Llegado Valdés, se habló de su plan de campaña, el cual a todos parecía grande y sintético, propio de un potente cerebro militar. Consistía en ocupar con veinticinco mil hombres la Amézcoa Alta, el nido donde Zumalacárregui criaba sus feroces polluelos, y donde fraguaba sus tremendas maquinaciones y rápidas acometidas. Técnicamente, el plan era hermoso, y Fago lo tuvo por obra de una capacidad de primer orden. Faltaba la ejecución, que en esto de planes estratégicos el concepto teórico carece de valor, mientras no le acompaña la clara percepción de las medidas que han de hacerlo efectivo.

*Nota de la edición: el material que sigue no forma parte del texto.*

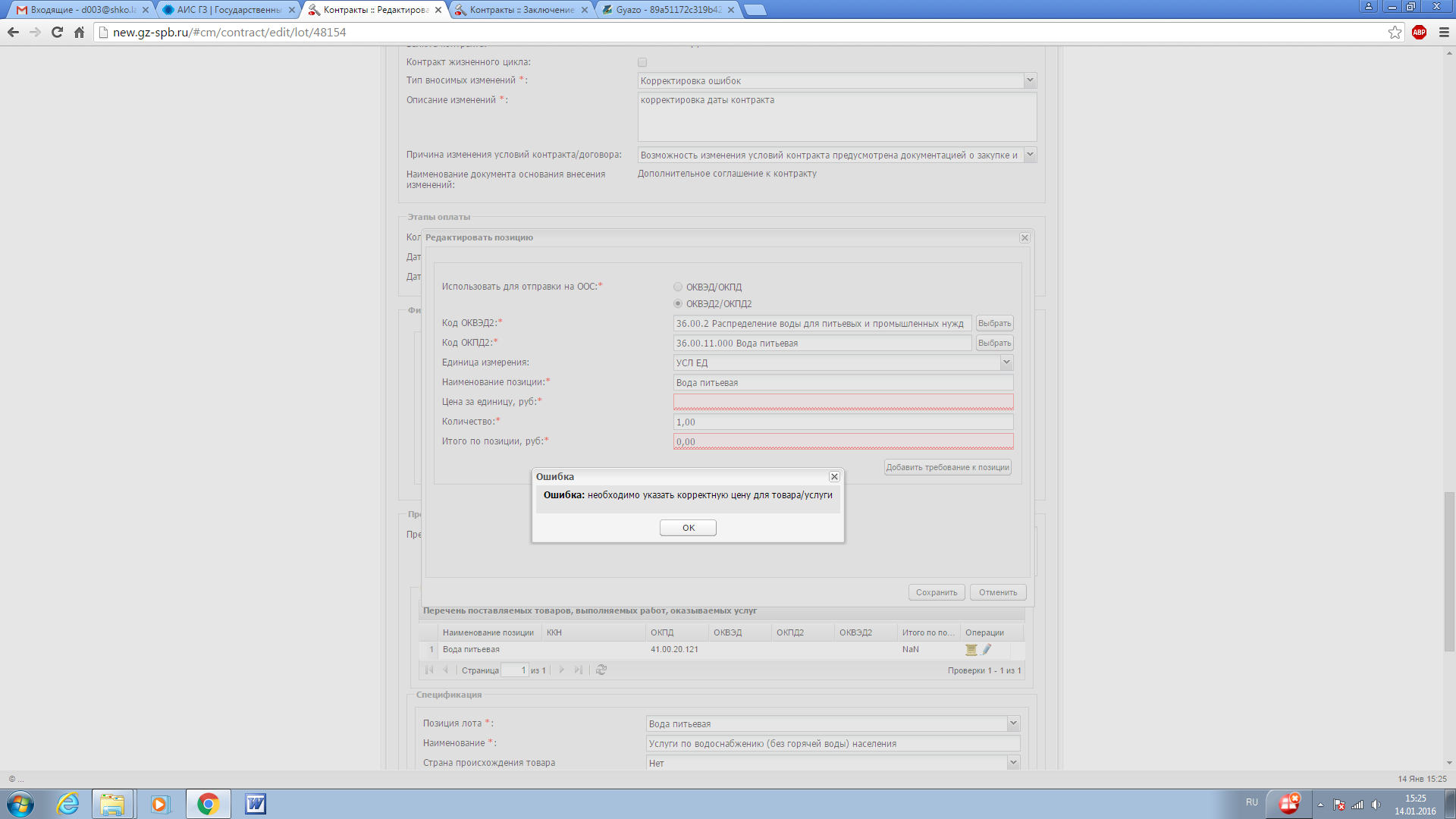Open Microsoft Word from the taskbar

click(256, 804)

«Deseo vivamente ver cómo este señor acomete tal empresa -decía el capellán a su pariente, sintiéndose otra vez tocado de la monomanía estratégica-. ¡Ocupar la Amézcoa Alta! ¿Se cuenta con que el otro no la ocupará antes? ¿Dispone el Sr. Valdés de medios para obrar con rapidez, poniendo entre el pensamiento y la ejecución el menor tiempo posible? Cierto que veinticinco mil hombres son muchos hombres, ¡carambo!, para estas guerras. Y si llevan bastante artillería de montaña, y se escalonan bien las fuerzas, de modo que no se apelmacen en corto espacio y puedan operar con desahogo; si se fortifican tres o cuatro puntos que yo me sé, y se marcan bien las líneas en que ha de operar cada división, designándoles las respectivas convergencias; si no hay atropello ni desorden; si las provisiones no faltan en tiempo y lugar oportunos; si se señalan los puntos de retirada de cada cuerpo, y el punto del máximo avance; si los que mandan las divisiones se atienen escrupulosamente a lo que se les ordene; si la cabeza principal no pierde la serenidad, y sabe lo que son y lo que representan veinticinco mil soldados bajo una sola mano, veo un éxito, querido Rodrigo; veo una victoria grande y quizás decisiva. Para frustrar este plan grandioso, necesita D. Tomás discurrir alguna diablura, y bien podría ser que la discurriese. Le conozco, es tremendo: nada se le escapa, y contra la lógica de los demás, tiene él la suya, que es la lógica madre. Digo yo: ¿se puede descomponer con diez mil hombres este plan de ocupar la Amézcoa con veinticinco mil? ¡Se puede, ya lo creo que se puede! El cómo, yo lo sé, yo lo veo; tú también lo verás, pues este sentido estratégico es ni más ni menos que el sentido común; pero tanto tú como yo nos guardaremos de manifestar estas ideas teóricas, para que no nos tengan por soberbios o presumidos». Díjole Arbués que él no sabía más que batirse donde le mandaban, y que rara vez se le ocurrían pensamientos referentes a organización y unidad de mando. Veía la guerra en la táctica menuda; no le cabían en la cabeza más que sus dos compañías, y aun de ellas le sobraban unas cuantas docenas de soldados.